::: TEXT EXCERPT :::
We’d all ignored it out there, or tried to. I’d had to remind myself that I’d made my choice when I signed myself up to the track at the start. After that, the Dusky had been a lesson in endurance and wanting to quit was simply part of that lesson. I was proud that whilst we’d been severely tested to our own limits and beyond, we had all successfully negotiated the need to choose a rescue.

This oyster tastes spectacular. After living on bare necessities for weeks out there, I can see why Steve might run a business which sells the best, freshest nutrition in the world:

“Thanks Steve, that’s like crossing the finish line…”

Boating in

Val is essentially the guardian of the Dusky track. It’s his boat that will take us over the lake to the start of the Dusky. He plays the bagpipes and gets flown all over the world to play them. And if he doesn’t think you can hack the Dusky, he won’t let you on his boat.

And so on a mucky morning at one of Fjordland’s outposts, five of us walk up the jetty and pile our kit into Val’s boat. We are Tim (American), Leia and Benjamin (French), Tom (Pomme) and myself. Despite passing Val’s scrutiny, I’m still nervous. Some of the search and rescue stories I’ve read about on this trail are pretty severe, like “swimming up the track” when it rains. Can that really happen? And if it does, will we cut it?


All aboard, Val looks sideways at us… “You might want to hold on”. He bangs the throttle all the way forward, the engine roars, we pitch up 30 degrees and everybody dives for a handhold to stop from falling over the back. Side waves wash in and we burn through the spray to the start of the track on the other side of the lake.

The Fridge

It took us two days to get up to the first mountain pass, and now the weather's stuck in. Heavy rain means we're trapped for a day. We nick name the hut the fridge. The temperature lingers at 5°C and we wear all available clothes to save energy.


At night it's so cold that I make an insulative hutch out of three matresses and a piece of string. I feel like a Japanese business man on an impractical deadline.



Waving Tri-wires

We wake up at Dusky sound. It took 4 days walking, and one day trapped in a hut, to get here. Instead of a glorious sunrise, we hear heavy rain clattering down on the roof.

“Is anyone else worried?” I murmur from my sleeping bag. Grunts come from the other bags. Everyone else is awake, but fearing the worst. We have committed to the furthest point on the track, and now with this much rainfall we might not be able to get back for a while.

The weather doesn’t even allow us to take the Sound in properly. Getting out of here is the priority now.

The Frenchies head out to look at the track and twenty minutes come back with shaking heads. This doesn’t look good, but Tim and I have to see it for ourselves. We kit up in trepidation.

The track is submerged in a foot of water and we push blindly into pools of mud to make it to the first tri-wire bridge. What was once a gentle river is now a raging torrent, surging half a meter below the bridge. We push over the insane rapids to see more. The other side of the track is completely unrecognisable. We immediately come upon a new obstacle – yesterday it had been a stream, now it’s a river of mountain drain water flooding the entire section. It rains harder. After much debate we get sensible and turn back. This is only going to get worse, and if the rivers rise over the tri-wires we’ll be trapped for God knows how long.


When we get back to the first bridge we realize we’ve made the right decision – in twenty minutes the river has risen another 30 cm and is now brushing against the bottom of the tri-wire. If a tree comes down the bridge will be geography. We hurry across.
:::
**JOBS:**
• a. Translate this sentence from the Dusky track account into Spanish: "Heavy rain means we're trapped for a day."
• b. Resume the Dusky track account in the same first-person voice, picking up right after its last sentence.
::: INFORMATION SHOWN :::
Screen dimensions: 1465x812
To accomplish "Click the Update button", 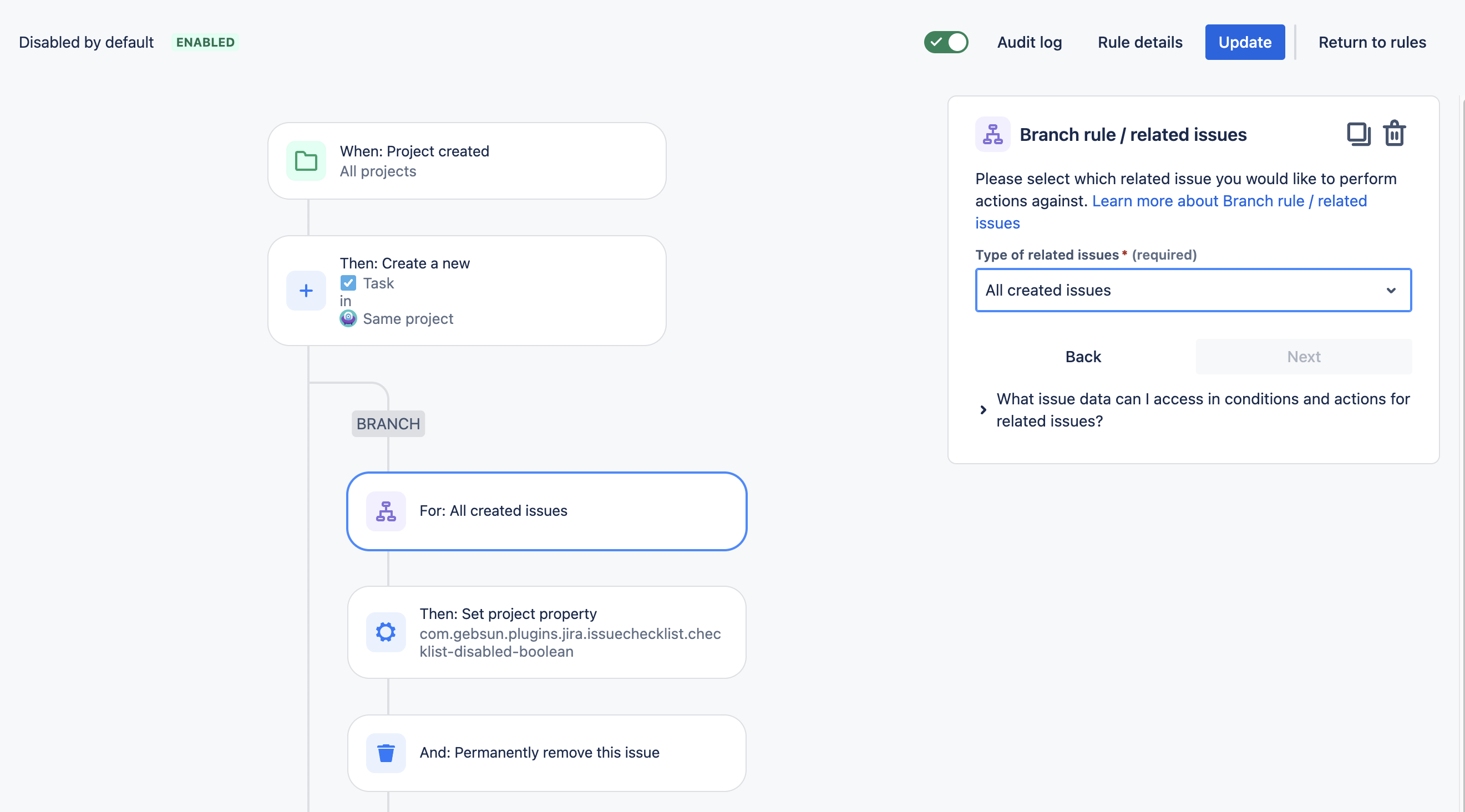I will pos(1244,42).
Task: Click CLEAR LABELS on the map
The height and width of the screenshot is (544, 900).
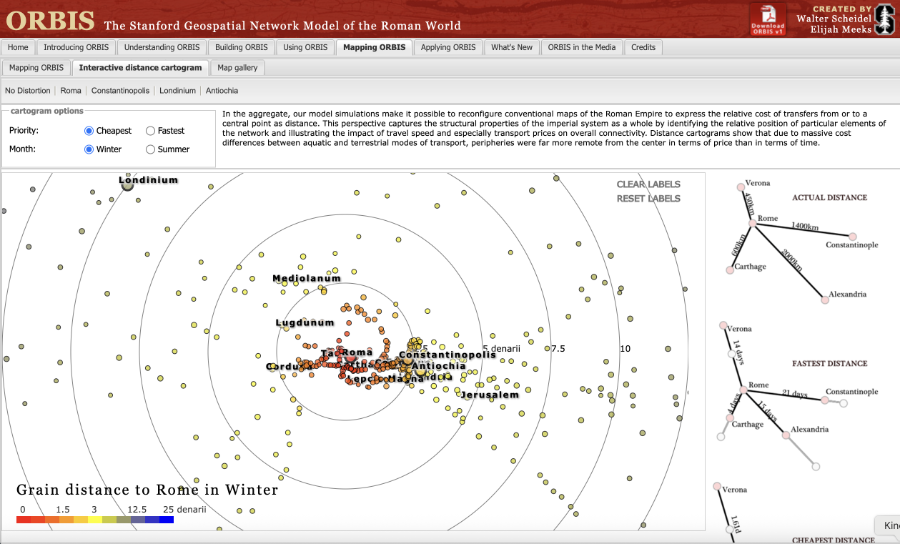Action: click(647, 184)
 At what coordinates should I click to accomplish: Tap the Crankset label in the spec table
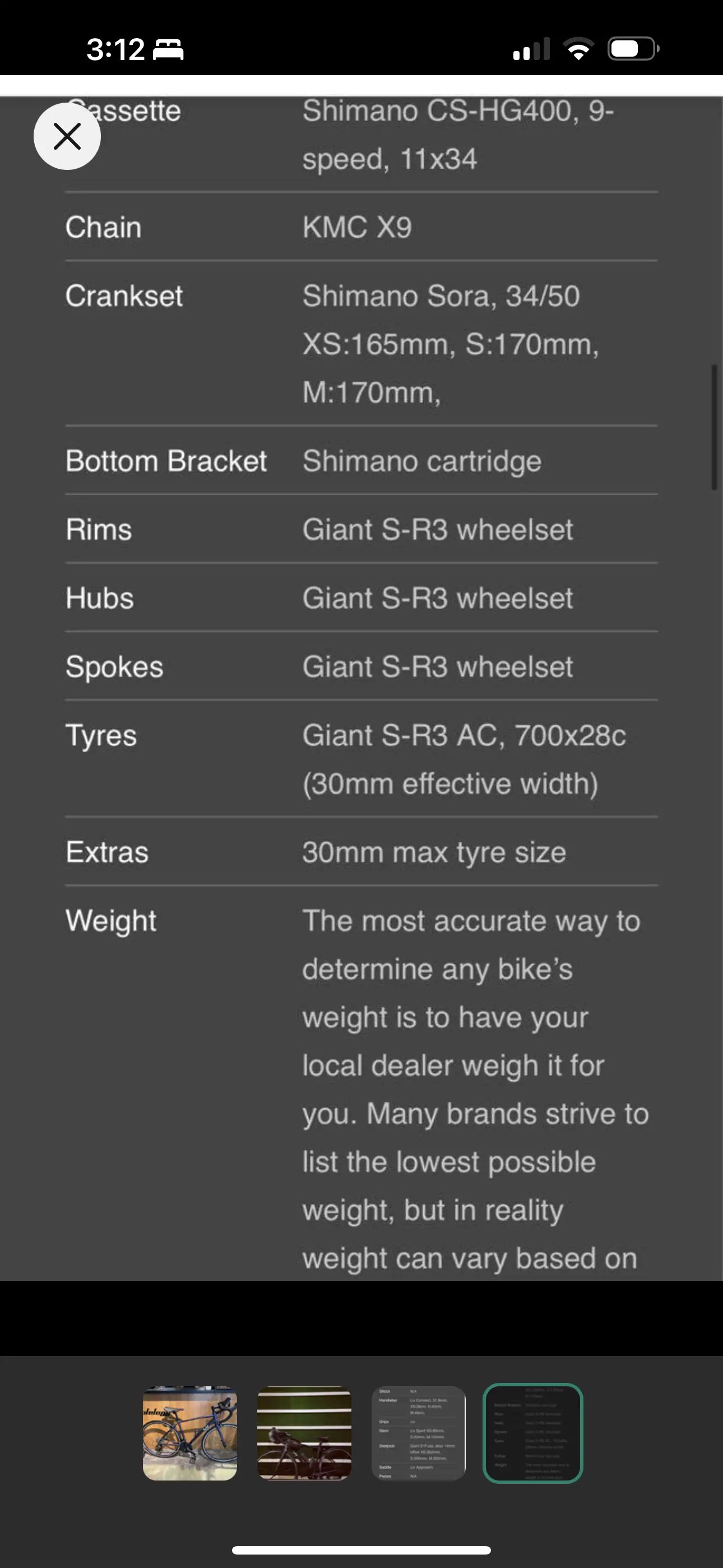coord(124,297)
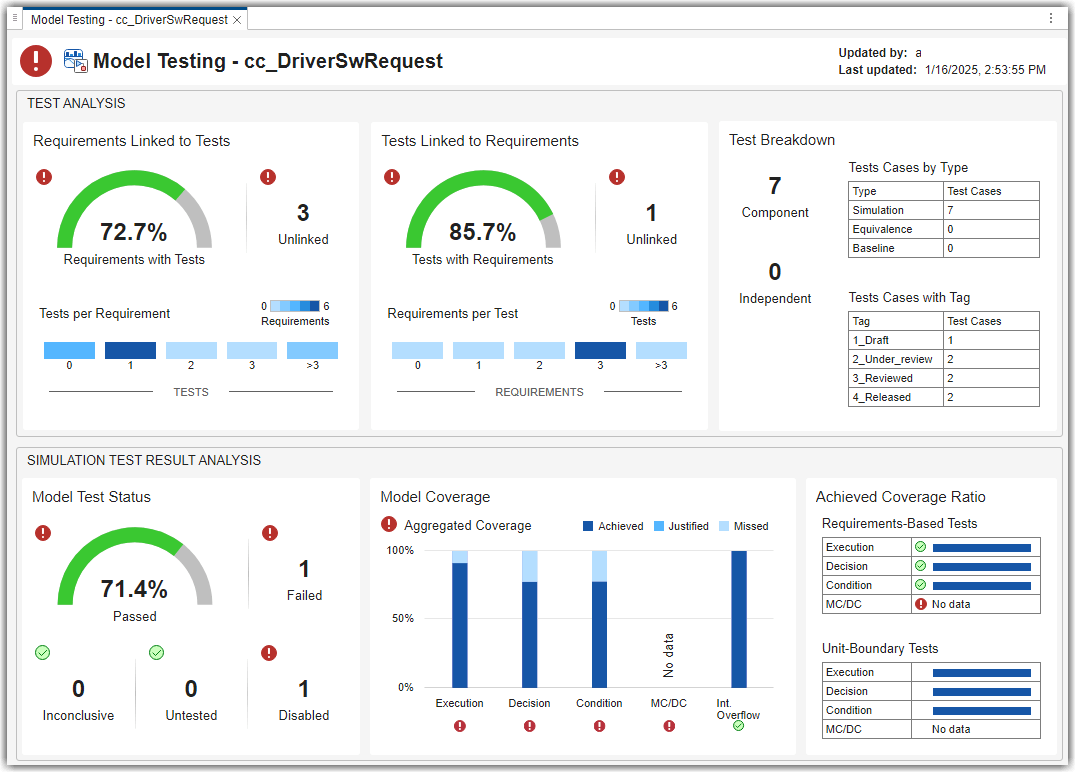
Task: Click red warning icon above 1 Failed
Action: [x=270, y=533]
:::
::: INFORMATION SHOWN :::
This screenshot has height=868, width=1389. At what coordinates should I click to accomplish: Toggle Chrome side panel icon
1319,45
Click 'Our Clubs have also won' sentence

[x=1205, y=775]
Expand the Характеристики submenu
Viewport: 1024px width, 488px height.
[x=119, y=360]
:::
**ANSWERS FOR THIS EXERCISE:**
• a. La lluvia intensa significa que estamos atrapados durante un día.

• b.
Back to the hut for another day of incarceration I split my emergency rations again and set about drying sopping wet wood for heat. It’s cold. We’re all sick of the idea of being trapped again. For every day we spend out here food rations diminish, energy is wasted staying warm and the niggling, irrational worry, that we might not ever make it out, intensifies.


Dream food

As I sit on the long-drop, flies buzzing round my head, I hear a chopper buzz in to Dusky Sound. I miss the event, but Tim tells me about it afterwards. He says that as he saw it come in he was filled with pride as the chopper was a reminder as to how remote our position was, but as a reminder of civilization, after so many days out, he also caught himself thinking: “But I want my cheeseburger nooooooooow…!”

We all dream of our ideal food when we get back into civ. For me it is pie. A New Zealand pie is a rare thing of beauty. We make precise arrangements for all hooking up for pie when we get back to civ. Mine’s going to be steak and cheese with a moccachino as I sit on a bench in the sun, degreased with Cusson’s Imperial Leather soap, my hair still slightly damp from the hot water. And no sandlfies.

Double drop

My leg falls into the slop. I find myself waist-deep in mud again, and the momentum of my pack pushes me forward, pinning my shin against an invisible tree root. I wince in pain and flail out. Every time I screw up my muscles burn and I feel the calories evaporate.

Five meters later exactly the same thing happens, but this time I smack the same shin on a rock. I roar in pain and frustration.

We’re trying to do a 16 hour hike to make up for our lost day trapped at Dusky sound. Knowing the severity of the track, this is pretty mental, but neither Tim or I verbalise it – optimism is the key right now. We’d set off pumped full of adrenaline to take on the monster “double-day”. The weather, unbelievably, had been good and we even managed to save an hour by fording a section of the sound at low tide.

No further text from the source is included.